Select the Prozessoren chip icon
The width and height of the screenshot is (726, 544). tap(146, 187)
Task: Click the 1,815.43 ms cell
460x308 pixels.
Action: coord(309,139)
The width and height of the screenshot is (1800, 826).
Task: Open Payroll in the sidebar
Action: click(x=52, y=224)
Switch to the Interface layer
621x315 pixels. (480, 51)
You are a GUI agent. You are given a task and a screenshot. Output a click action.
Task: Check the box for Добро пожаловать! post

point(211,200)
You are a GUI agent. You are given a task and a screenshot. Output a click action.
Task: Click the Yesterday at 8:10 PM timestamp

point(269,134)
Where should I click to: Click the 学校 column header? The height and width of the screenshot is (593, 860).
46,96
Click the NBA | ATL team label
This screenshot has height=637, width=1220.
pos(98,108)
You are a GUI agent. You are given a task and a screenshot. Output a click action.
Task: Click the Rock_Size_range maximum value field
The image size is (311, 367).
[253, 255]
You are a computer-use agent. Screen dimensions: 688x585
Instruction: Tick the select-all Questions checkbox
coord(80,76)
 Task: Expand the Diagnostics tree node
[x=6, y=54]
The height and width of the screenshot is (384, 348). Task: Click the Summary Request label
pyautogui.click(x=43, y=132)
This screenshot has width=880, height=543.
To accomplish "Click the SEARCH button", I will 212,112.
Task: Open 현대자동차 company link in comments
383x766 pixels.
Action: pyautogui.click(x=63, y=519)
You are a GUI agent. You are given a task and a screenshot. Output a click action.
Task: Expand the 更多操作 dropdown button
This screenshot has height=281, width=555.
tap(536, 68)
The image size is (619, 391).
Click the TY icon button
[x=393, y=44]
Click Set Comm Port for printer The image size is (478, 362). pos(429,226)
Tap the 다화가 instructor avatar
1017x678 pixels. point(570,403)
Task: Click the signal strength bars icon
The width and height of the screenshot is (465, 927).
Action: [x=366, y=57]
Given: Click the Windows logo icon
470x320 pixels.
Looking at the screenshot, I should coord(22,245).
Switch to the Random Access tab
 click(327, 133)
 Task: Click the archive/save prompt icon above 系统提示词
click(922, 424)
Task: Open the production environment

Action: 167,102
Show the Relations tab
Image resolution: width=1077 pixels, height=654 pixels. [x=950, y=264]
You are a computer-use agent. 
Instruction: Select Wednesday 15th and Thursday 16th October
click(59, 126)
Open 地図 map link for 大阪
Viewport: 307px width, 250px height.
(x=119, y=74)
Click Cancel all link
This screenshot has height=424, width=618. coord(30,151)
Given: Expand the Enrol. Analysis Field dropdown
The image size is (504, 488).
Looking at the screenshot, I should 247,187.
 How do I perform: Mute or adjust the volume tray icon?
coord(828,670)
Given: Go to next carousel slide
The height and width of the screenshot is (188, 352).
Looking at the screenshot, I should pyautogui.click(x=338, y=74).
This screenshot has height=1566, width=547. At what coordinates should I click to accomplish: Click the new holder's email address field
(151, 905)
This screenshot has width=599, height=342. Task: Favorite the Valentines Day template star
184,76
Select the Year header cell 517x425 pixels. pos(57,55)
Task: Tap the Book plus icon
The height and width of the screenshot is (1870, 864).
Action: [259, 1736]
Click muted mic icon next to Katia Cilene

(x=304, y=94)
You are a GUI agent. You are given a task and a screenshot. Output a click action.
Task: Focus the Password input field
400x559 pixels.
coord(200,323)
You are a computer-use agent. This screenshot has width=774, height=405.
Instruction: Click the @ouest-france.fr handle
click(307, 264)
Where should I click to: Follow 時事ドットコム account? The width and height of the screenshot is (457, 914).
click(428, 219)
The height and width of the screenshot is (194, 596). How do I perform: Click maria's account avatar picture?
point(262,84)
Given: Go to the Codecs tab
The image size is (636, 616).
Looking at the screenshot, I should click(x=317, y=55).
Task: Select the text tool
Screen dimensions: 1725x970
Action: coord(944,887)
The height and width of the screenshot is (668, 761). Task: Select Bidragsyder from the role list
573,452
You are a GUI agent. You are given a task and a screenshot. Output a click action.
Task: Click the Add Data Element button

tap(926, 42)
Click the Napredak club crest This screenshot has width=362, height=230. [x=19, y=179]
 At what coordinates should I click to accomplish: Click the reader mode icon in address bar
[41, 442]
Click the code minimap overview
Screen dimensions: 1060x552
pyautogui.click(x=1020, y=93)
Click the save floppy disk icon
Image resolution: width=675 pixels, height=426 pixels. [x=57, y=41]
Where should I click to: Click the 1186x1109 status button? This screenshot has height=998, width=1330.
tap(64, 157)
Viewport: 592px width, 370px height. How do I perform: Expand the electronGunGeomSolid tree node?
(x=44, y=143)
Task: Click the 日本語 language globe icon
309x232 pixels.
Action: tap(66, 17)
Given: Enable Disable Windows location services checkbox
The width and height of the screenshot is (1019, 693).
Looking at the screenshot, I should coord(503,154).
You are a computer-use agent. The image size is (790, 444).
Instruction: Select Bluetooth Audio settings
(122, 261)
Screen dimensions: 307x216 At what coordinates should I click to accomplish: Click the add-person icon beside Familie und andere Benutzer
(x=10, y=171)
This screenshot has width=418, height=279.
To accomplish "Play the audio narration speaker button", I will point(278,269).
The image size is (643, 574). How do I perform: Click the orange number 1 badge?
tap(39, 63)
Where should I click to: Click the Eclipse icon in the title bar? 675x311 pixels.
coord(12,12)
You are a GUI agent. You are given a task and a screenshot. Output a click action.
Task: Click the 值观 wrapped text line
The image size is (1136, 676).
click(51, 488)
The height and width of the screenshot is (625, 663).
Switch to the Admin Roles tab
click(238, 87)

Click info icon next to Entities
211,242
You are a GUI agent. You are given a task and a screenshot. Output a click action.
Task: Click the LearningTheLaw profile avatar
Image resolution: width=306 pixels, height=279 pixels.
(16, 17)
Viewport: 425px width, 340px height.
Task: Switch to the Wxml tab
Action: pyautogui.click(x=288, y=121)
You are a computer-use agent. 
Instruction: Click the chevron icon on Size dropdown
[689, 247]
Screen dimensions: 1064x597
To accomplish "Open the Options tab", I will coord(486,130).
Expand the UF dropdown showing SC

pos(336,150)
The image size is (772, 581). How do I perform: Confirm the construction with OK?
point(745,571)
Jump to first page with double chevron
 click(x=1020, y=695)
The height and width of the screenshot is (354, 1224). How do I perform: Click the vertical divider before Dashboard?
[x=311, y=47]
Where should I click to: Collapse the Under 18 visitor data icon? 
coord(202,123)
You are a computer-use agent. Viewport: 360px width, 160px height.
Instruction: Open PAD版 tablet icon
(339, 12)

::::

### WHAT YOU NEED TO DO
Set down the lines of the listing word for word, from its first line through the line containing "The image size is (619, 391).". Both of those lines belong in the answer, and no others do.

### OUTPUT FOR THIS TASK
Select the Prozessoren chip icon
The width and height of the screenshot is (726, 544). tap(146, 187)
Task: Click the 1,815.43 ms cell
460x308 pixels.
Action: coord(309,139)
The width and height of the screenshot is (1800, 826).
Task: Open Payroll in the sidebar
Action: click(x=52, y=224)
Switch to the Interface layer
621x315 pixels. (480, 51)
You are a GUI agent. You are given a task and a screenshot. Output a click action.
Task: Check the box for Добро пожаловать! post

point(211,200)
You are a GUI agent. You are given a task and a screenshot. Output a click action.
Task: Click the Yesterday at 8:10 PM timestamp

point(269,134)
Where should I click to: Click the 学校 column header? The height and width of the screenshot is (593, 860).
46,96
Click the NBA | ATL team label
This screenshot has height=637, width=1220.
pos(98,108)
You are a GUI agent. You are given a task and a screenshot. Output a click action.
Task: Click the Rock_Size_range maximum value field
The image size is (311, 367).
[253, 255]
You are a computer-use agent. Screen dimensions: 688x585
Instruction: Tick the select-all Questions checkbox
coord(80,76)
 Task: Expand the Diagnostics tree node
[x=6, y=54]
The height and width of the screenshot is (384, 348). Task: Click the Summary Request label
pyautogui.click(x=43, y=132)
This screenshot has width=880, height=543.
To accomplish "Click the SEARCH button", I will 212,112.
Task: Open 현대자동차 company link in comments
383x766 pixels.
Action: pyautogui.click(x=63, y=519)
You are a GUI agent. You are given a task and a screenshot. Output a click action.
Task: Expand the 更多操作 dropdown button
This screenshot has height=281, width=555.
tap(536, 68)
The image size is (619, 391).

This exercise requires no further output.